Строцци оглянулся, прочел плакат:
— Многие смеются. Иные спрашивают, как я мог согласиться на такое. Неужели никто не может себе представить, на что способен человек в беде? Думаете, в нынешнюю жару расхаживать в этом костюме — большое удовольствие?
Строцци достал бумажник, официантка принесла соседу пиво, улыбнулась и спросила:
— Что-нибудь на закуску? Может быть, початок кукурузы?
Строцци бросил на стол пять евро и ушел. На другой стороне улицы настучал эсэмэс Аттиле: Встречаемся не во «Франклине»! Я в «Китти О’Ши», б-р Шарлемань.
Стоя на балкончике в одами трусах и носках, он старательно чистил щеткой костюм. На гравийных дорожках кладбища в эти жаркие сухие дни было очень пыльно, каждый шаг меж рядами могил вздымал тучи пыли, которая оседала на брючинах, въедалась в ткань пиджака. Давид де Вринд обходился со своей одеждой очень бережно.

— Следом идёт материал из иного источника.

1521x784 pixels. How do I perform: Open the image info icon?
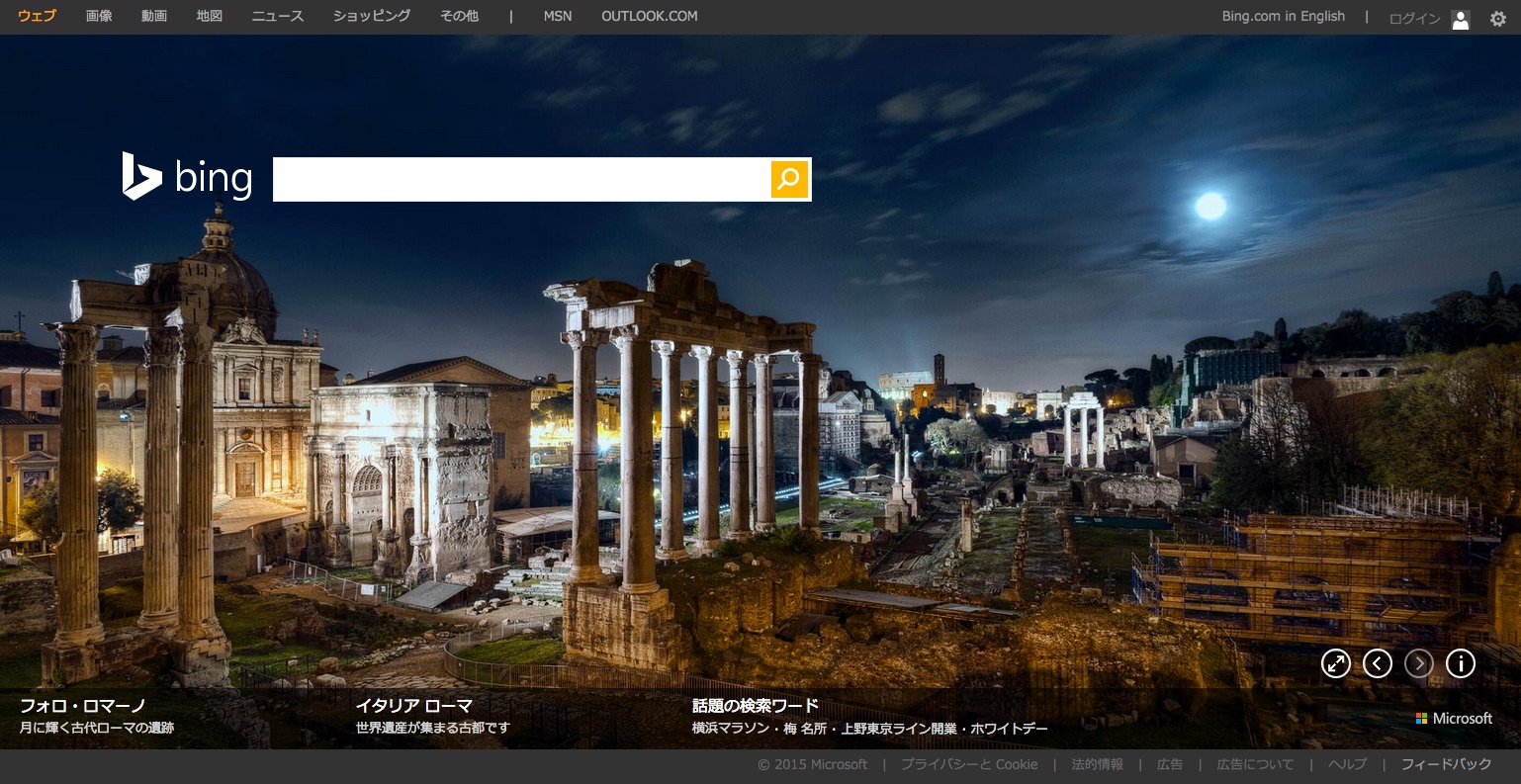coord(1460,663)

Вернувшись к жизни, после освобождения, он очень ценил добротные костюмы из первоклассного материала. Учительские доходы, конечно, были невелики, но все же он зарабатывал достаточно, чтобы шить костюмы на заказ и более не носить готовую одежду. Орудуя щеткой, он думал о хлебе. Почему о хлебе? Щеткой он работал тщательно и терпеливо, ему здорово повезло с этой щеткой, купленной сорок лет назад у Вальтера Витте, в магазине «Все для дома» на бульваре Анспах. Господин Витте лично рекомендовал ему эту щетку: «Наивысшее качество, господин де Вринд, эта щетка переживет вас, отличнейшая платяная щетка, немецкий конский волос, вручную продетый в корпус из эбенового дерева!»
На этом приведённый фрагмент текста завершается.